SUPPLIED PASSAGE:
>>>>>
It must be noted that interpretation of the questions is a significant factor when analyzing the results. That is, two of the five subjects that responded to confidence in maintaining sexual relations with a spouse, were a divorced male and a widowed female. It is to be assumed then that the two subjects interpreted “spouse” to mean a “partner” whom they are not married too. Furthermore, 12 of the subjects indicated a “not applicable” response to this question. While the setting of the residential facility, is conducive to socializing among the residents, it would be interesting to know if these 12 subjects responded as such, because the question contains the word “spouse.”
Finally, it is generally said that in terms of psychological well being, married men tend to be better off than single men. Assuming psychological well being precedes, or requires confidence, the results of this study could be said to support this idea: overall confidence levels were highest among married men. In contrast, it is interesting to note that among the female subjects, confidence was not only highest among the single women, but also significantly higher than the other groups. Since it is unknown how long they have been single, assumptions are difficult to make.
Some of the recognized limitations of this study included the following. First, the sample size was small. Second, this study did not address hospitalized patients. Third, generalizations cannot be made since data collection was restricted to residents of a senior residential facility, living in Northern California. Fourth, the ratio of male to female subjects also makes it difficult to make assumptions. Finally, the information provided allows only assumptions to be made.
The findings of this study imply that self-efficacy can determine self-care performance. The findings show that the subjects expressed low levels of self-efficacy in regards to self-care activities. There are a number of implications for advanced practice nurse (APN) practice as a result of this study. First, the CNS can start by identifying the individuals' level of self-efficacy. Second, the APN can develop and modify strategies to educate clients so that the content is tailored to their level of self-efficacy. Third, by personalizing the educational sessions, the APN helps to empower clients to increase their self-efficacy. Fourth, the APN can help clients identify even the smallest changes and benefits in order to prevent them from becoming discouraged in the event that expectations are not met. Finally, clients can be helped to recognize the APN as a source of support.
<<<<<
COMPLETE THE FOLLOWING:
A: Can you retype the self-efficacy study excerpt between "Finally, it is" and "difficult to make.", inclusive?
B: Could you extend the self-efficacy study excerpt, picking up after its last sentence?
The rows have no connection to the self-efficacy study excerpt.

INFORMATION GIVEN:
>>>>>
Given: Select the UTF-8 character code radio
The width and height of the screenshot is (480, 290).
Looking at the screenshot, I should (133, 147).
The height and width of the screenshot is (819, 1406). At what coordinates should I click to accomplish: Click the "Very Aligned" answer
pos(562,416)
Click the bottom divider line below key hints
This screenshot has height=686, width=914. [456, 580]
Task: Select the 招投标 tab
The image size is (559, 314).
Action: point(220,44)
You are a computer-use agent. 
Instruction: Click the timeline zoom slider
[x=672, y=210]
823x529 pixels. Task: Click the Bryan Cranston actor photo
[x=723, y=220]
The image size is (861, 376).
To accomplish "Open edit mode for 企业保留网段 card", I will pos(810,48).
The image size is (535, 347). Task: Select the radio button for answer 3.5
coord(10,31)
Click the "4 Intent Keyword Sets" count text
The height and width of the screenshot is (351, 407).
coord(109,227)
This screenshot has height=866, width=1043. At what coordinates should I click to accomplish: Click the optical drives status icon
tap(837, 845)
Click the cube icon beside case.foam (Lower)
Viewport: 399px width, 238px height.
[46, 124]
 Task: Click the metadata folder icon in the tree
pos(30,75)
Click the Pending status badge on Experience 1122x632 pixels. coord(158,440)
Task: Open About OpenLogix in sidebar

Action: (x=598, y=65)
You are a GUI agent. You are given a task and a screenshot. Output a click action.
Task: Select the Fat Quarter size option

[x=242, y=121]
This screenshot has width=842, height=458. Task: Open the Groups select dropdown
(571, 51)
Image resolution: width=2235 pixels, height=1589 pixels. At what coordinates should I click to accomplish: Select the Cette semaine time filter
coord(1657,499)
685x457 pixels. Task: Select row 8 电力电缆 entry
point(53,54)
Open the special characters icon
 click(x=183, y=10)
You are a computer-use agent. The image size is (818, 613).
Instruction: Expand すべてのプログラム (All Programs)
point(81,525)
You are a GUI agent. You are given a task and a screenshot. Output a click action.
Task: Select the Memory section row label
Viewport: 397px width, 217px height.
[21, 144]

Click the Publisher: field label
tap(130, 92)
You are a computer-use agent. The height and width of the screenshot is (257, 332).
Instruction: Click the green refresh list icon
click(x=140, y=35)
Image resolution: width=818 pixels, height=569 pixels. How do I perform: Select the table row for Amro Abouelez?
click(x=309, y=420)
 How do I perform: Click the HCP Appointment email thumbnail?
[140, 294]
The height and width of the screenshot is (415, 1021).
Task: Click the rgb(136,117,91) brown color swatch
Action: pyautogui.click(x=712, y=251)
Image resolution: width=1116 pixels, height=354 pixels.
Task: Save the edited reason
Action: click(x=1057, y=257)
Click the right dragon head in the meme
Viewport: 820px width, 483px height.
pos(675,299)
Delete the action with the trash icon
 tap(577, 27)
<<<<<
RESPONSES BY TASK:
A:
Finally, it is generally said that in terms of psychological well being, married men tend to be better off than single men. Assuming psychological well being precedes, or requires confidence, the results of this study could be said to support this idea: overall confidence levels were highest among married men. In contrast, it is interesting to note that among the female subjects, confidence was not only highest among the single women, but also significantly higher than the other groups. Since it is unknown how long they have been single, assumptions are difficult to make.

B:
This study proposed to identify the life situations of elderly people with heart disease. The conceptual framework used in this study suggests that self-efficacy may be a prognostic factor in the recovery phase and health maintenance among these people. This study intended to identify the level of confidence and ability to carry out prescribed self-care measures among elderly people with heart disease. Further intentions were to utilize this information in promoting and advancing patient care and education. The evidence was clear that more attention needs to be focused on increasing self-efficacy on issues related to direct self-care measures.
Permission to use the Cardiac Self-Efficacy Questionnaire was granted by Mark D. Sullivan, Ph.D., Joan Russo, Ph.D., and Wayne J. Katon, MD. from the Department of Psychiatry and Behavioral Sciences at the University of Washington and Center for Health Studies and Andrea Z. LaCroix, Ph.D., from Group Health Cooperative of Puget Sound in Seattle, Washington who all took part in researching and developing the tool.